◆ DATA SECTION
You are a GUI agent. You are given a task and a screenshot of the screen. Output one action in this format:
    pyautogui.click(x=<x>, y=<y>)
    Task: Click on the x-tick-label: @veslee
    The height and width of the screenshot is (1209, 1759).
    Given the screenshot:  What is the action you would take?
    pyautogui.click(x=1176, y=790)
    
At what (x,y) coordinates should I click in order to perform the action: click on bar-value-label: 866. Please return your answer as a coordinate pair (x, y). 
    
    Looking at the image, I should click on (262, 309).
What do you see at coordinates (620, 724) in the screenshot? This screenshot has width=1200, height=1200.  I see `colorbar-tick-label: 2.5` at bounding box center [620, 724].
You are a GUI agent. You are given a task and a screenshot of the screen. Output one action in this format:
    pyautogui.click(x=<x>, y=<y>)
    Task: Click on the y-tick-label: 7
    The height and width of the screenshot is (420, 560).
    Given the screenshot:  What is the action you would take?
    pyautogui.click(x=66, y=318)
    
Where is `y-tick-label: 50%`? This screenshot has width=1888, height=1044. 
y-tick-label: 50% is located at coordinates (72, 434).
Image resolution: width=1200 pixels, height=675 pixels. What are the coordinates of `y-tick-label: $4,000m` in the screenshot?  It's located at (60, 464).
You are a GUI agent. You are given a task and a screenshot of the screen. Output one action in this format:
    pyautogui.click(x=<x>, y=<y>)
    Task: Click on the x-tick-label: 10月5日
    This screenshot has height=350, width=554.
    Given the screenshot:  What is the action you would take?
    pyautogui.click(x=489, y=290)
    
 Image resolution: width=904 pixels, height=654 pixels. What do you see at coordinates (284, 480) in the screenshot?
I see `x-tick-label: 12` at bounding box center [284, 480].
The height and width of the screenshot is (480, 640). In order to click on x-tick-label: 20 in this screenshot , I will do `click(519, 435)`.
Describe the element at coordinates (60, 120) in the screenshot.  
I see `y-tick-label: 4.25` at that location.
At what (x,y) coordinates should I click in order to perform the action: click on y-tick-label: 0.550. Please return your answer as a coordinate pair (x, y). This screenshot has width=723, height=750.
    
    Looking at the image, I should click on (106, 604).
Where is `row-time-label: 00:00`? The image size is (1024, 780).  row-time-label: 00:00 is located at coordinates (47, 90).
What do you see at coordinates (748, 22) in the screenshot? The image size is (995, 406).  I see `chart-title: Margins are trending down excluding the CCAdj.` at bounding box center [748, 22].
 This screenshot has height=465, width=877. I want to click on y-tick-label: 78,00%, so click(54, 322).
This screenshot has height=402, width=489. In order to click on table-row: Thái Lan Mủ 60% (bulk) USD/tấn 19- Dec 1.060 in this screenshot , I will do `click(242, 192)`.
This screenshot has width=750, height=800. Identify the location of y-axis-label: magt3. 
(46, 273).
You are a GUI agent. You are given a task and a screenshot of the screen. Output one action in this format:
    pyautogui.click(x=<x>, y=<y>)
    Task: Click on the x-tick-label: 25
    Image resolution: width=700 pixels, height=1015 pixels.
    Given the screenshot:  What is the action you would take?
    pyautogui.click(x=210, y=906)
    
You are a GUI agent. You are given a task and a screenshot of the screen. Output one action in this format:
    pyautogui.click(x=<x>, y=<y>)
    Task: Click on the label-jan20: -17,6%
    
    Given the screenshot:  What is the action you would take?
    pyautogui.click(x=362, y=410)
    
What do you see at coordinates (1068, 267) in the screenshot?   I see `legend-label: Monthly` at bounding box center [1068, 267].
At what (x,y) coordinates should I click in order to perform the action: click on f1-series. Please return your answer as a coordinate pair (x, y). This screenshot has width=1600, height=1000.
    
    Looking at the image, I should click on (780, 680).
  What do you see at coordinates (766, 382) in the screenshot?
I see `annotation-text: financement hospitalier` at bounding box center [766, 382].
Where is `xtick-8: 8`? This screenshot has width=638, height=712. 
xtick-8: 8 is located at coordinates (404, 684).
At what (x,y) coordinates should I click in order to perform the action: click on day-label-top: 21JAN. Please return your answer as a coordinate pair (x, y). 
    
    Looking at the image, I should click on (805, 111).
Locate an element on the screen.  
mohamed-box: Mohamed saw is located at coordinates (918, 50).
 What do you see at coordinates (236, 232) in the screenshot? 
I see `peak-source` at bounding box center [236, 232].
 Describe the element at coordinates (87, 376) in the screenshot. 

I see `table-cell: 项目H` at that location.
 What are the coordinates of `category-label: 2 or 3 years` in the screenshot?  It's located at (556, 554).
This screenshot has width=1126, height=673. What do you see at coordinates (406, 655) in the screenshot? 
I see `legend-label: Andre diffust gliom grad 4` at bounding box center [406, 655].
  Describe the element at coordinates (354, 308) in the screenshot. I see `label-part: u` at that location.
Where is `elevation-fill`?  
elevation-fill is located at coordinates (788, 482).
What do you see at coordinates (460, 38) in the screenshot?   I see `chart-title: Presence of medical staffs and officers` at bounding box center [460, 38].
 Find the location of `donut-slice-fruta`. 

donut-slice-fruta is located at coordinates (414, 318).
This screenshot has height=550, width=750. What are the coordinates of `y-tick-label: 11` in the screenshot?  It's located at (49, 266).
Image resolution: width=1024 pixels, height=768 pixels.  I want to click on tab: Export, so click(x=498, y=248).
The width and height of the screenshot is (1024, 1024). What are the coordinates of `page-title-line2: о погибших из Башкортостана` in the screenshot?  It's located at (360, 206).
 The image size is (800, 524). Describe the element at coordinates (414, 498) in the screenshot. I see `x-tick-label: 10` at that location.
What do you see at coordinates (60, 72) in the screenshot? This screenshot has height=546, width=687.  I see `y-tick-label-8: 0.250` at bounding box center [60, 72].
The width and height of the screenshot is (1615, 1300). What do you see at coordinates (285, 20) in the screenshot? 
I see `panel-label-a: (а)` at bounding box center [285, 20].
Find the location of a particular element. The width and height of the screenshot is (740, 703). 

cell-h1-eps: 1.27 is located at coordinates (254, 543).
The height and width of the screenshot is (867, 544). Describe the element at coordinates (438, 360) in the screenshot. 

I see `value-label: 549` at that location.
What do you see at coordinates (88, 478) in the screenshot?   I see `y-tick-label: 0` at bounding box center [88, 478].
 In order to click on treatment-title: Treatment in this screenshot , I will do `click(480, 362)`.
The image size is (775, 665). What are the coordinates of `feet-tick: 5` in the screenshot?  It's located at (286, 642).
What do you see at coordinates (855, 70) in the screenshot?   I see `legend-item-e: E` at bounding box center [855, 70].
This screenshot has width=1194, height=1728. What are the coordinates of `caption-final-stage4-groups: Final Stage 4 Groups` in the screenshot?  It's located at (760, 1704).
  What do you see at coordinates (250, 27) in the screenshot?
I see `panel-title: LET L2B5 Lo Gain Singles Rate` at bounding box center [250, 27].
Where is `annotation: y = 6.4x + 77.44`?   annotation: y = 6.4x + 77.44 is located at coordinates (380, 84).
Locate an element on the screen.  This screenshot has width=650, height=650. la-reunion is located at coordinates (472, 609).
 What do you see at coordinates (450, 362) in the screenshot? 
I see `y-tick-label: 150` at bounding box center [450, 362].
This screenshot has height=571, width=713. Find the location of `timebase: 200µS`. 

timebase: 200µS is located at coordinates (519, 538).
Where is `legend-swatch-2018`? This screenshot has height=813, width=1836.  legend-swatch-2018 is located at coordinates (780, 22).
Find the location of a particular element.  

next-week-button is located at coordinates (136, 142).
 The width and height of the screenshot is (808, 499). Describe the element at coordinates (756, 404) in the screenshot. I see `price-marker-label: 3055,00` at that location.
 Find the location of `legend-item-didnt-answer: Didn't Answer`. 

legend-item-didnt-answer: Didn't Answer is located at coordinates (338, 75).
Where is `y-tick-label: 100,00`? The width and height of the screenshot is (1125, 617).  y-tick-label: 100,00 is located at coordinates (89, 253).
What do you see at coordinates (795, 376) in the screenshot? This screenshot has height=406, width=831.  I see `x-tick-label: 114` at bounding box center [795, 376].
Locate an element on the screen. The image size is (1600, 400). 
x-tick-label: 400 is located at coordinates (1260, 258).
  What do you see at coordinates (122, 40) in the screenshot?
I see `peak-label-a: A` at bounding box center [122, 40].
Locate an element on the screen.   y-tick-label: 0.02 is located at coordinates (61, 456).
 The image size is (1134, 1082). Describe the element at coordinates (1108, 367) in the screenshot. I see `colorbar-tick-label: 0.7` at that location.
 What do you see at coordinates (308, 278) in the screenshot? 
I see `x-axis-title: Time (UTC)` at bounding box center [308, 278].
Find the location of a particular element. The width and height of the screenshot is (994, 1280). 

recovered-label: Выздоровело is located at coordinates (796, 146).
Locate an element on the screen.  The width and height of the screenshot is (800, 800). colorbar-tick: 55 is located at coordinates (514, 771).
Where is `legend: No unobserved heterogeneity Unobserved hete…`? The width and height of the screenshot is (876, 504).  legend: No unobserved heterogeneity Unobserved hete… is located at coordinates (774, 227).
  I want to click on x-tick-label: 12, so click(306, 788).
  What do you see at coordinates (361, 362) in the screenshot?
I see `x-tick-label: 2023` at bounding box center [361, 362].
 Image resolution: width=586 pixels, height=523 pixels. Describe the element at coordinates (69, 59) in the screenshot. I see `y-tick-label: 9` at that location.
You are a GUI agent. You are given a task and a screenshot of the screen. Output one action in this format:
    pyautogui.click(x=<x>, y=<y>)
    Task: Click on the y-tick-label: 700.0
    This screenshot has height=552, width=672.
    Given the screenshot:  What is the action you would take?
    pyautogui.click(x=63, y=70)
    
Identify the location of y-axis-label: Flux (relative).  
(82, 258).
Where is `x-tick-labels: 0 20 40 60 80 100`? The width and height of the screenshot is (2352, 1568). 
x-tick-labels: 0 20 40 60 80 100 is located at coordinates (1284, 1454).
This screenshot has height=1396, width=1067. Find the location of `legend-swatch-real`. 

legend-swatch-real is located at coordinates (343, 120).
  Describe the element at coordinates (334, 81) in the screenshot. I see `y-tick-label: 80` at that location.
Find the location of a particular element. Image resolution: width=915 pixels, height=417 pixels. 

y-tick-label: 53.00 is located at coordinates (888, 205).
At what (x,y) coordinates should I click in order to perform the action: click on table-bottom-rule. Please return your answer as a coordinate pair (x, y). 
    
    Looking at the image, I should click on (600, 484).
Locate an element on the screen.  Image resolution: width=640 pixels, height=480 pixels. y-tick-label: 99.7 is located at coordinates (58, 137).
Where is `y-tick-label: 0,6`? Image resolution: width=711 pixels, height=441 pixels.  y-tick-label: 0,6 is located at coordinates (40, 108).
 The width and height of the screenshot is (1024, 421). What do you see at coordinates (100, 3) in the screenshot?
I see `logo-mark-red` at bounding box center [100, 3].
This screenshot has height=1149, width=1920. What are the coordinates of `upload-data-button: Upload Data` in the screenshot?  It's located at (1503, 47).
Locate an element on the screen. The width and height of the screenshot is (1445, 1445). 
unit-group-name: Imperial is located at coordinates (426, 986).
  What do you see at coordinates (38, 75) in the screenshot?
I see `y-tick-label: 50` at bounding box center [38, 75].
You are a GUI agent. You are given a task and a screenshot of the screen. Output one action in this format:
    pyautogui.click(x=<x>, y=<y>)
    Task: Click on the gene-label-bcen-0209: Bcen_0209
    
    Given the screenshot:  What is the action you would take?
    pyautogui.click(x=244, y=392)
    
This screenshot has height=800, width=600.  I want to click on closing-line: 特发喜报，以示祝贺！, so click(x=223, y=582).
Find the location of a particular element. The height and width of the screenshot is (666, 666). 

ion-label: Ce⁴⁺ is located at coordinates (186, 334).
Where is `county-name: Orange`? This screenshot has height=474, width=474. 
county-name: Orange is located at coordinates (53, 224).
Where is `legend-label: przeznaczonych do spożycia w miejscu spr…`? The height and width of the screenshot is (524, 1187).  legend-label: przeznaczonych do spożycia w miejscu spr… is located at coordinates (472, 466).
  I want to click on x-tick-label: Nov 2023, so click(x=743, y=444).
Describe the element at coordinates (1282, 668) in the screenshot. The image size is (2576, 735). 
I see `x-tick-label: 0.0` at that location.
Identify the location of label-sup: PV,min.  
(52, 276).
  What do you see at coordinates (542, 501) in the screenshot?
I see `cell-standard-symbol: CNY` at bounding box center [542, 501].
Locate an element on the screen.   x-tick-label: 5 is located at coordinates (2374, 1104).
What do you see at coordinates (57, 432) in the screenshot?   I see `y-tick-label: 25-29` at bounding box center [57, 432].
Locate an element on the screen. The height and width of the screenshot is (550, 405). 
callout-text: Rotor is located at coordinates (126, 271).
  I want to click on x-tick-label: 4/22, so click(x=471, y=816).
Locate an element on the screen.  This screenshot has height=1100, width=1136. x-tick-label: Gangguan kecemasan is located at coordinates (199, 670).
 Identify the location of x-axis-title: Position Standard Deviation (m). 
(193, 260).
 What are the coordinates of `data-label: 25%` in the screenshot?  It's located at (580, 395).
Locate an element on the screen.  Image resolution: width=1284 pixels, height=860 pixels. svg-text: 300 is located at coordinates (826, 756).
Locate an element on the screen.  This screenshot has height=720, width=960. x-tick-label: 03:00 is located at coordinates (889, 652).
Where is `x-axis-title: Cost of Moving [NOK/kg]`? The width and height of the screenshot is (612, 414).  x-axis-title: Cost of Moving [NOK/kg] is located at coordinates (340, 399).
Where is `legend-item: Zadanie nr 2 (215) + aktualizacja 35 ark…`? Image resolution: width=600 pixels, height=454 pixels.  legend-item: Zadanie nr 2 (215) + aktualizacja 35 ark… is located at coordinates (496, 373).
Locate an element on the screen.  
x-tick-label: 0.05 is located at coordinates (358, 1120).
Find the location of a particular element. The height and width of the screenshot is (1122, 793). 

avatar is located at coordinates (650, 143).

◆ REQUIRED WORK
Reproduce the entries word for word, from the first line up to and including the line with "y-tick-label: 50% is".

◆ ANSWER SPACE
You are a GUI agent. You are given a task and a screenshot of the screen. Output one action in this format:
    pyautogui.click(x=<x>, y=<y>)
    Task: Click on the x-tick-label: @veslee
    The height and width of the screenshot is (1209, 1759).
    Given the screenshot:  What is the action you would take?
    pyautogui.click(x=1176, y=790)
    
At what (x,y) coordinates should I click in order to perform the action: click on bar-value-label: 866. Please return your answer as a coordinate pair (x, y). 
    
    Looking at the image, I should click on (262, 309).
What do you see at coordinates (620, 724) in the screenshot? This screenshot has width=1200, height=1200.  I see `colorbar-tick-label: 2.5` at bounding box center [620, 724].
You are a GUI agent. You are given a task and a screenshot of the screen. Output one action in this format:
    pyautogui.click(x=<x>, y=<y>)
    Task: Click on the y-tick-label: 7
    The height and width of the screenshot is (420, 560).
    Given the screenshot:  What is the action you would take?
    pyautogui.click(x=66, y=318)
    
Where is `y-tick-label: 50%`? This screenshot has width=1888, height=1044. 
y-tick-label: 50% is located at coordinates (72, 434).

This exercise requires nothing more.